By contrast, almost nobody outside South America has noted
that Buenos
Aires and its surrounding Pampas are also experiencing a series of
ferocious storms. According to Montevideo-based Mercopress, a storm that shows no sign of relenting
dropped 200 mm (eight inches) of rain in just two hours early yesterday
morning, and has led to two deaths and the evacuation
of 3,400 citizens in the capital and
Buenos Aires province.
South America’s relatively low international profile aside,
its own climatic phenomena do not have the same notoriety as Caribbean
hurricanes, and that’s partly a matter of physical geography.
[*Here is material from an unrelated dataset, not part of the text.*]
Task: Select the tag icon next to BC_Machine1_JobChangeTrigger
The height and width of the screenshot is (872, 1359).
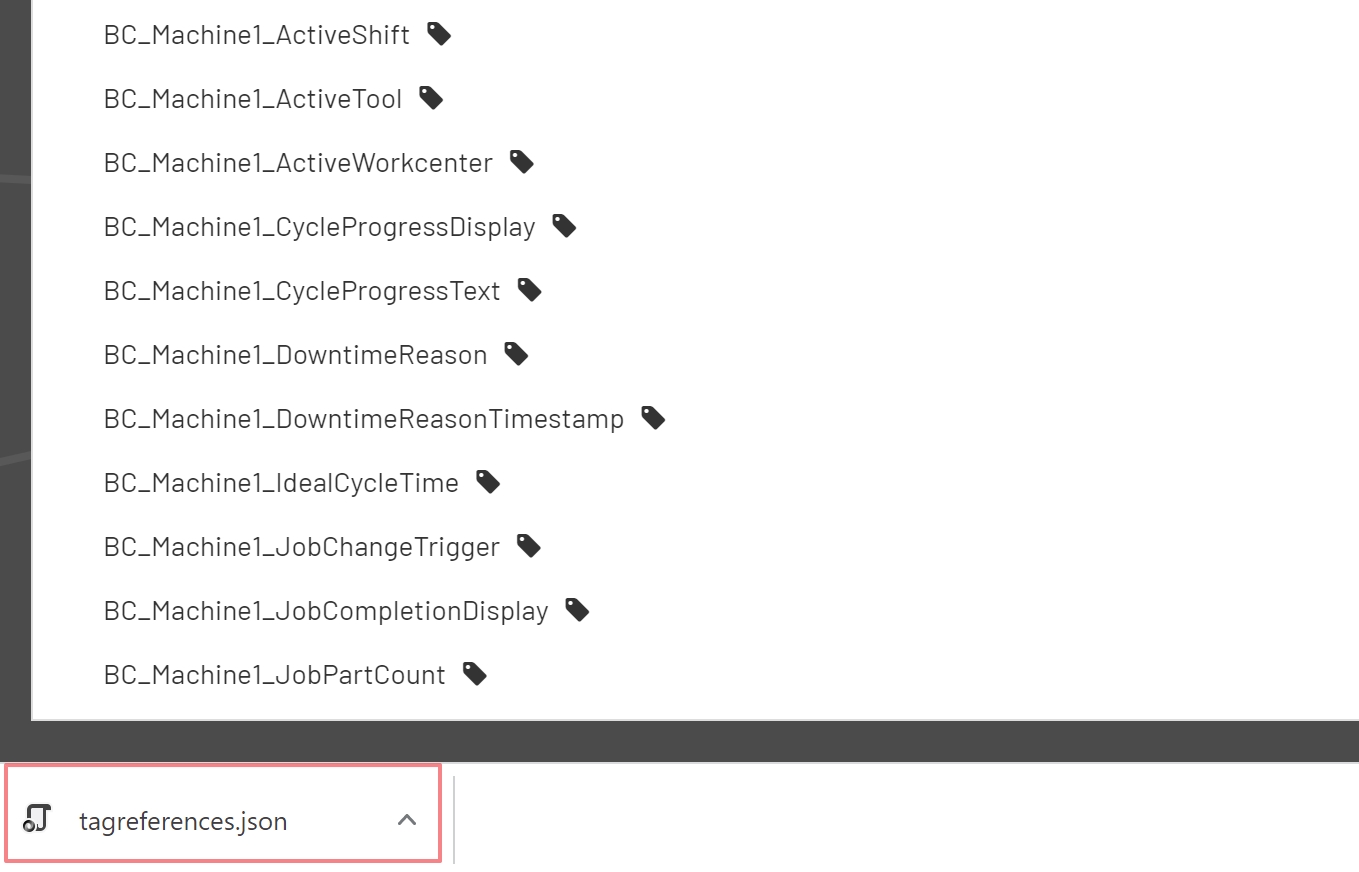Action: click(529, 546)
In the northern
hemisphere, the South
Equatorial Current flows northwest toward the Caribbean, where the
atmosphere becomes saturated with humidity and forms the cataclysmic storms
that hit the North American continent. In the southern hemisphere, though, the
southward-flowing Brazil
Current turns eastward into the open Atlantic rather than approaching the
South American continent.
For that reason, Buenos Aires doesn’t get catastrophic
single events like Sandy, but what I like to call the New York of
South America does get big storms that can stress local resources, largely
because of its own unique geography. The city and its low-lying Pampas have
almost no relief, and the watercourses that cross them quickly flood the low
lying terrain, as they did when I was in the Pampas city of San
Antonio de Areco (pictured above) three Xmases ago.
In the city itself, most of these watercourses have been
undergrounded since colonial times – you can get an idea of what’s been done in
the past by visiting San Telmo’s Zanjón de
Granados (pictured above). Still, though, the city’s infrastructure
is still not prepared to handle heavy rainfall, as local officials recently
admitted. In big storms the water can run knee deep along streets such
as Palermo’s Avenida Juan B. Justo – the channeled Arroyo Maldonado that runs
beneath it cannot absorb such quantities.
What’s lacking, in part, is the political will to solve, or
at least mitigate, the problem. No single government may be to blame for a
long-running problem but, at a time when the federal government is spending
US$150 million per year to subsidize Fútbol
para Todos (Soccer for Everyone) on public TV, one can certainly question
current priorities.
2 comments:
The difference may be, that to a certain extent we're used to it - we get flooding like this a couple of times a year. It's a pain, it causes problems, and sometimes, as this time, people die, but we know it's going to happen at some point (not necessarily the last part), and I think in general folk here take it in stride and get on with life once the rain lets up. Subways down? Take the bus. Both down? Walk/wade. Can't even do that? Stay home. Power out? Light candles. And we don't even send out a zillion tweets and FB updates about it on an every five minute basis. Hell, I didn't even think it worth mentioning on either until friends from other places started asking, "I heard you got hit by a huge storm too...?"
LIke you, if it's really pouring, I tend to stay in. I do appreciate that we're on the second floor, so the water's unlikely to reach our level - if I were on the ground floor like you, I'd be more concerned.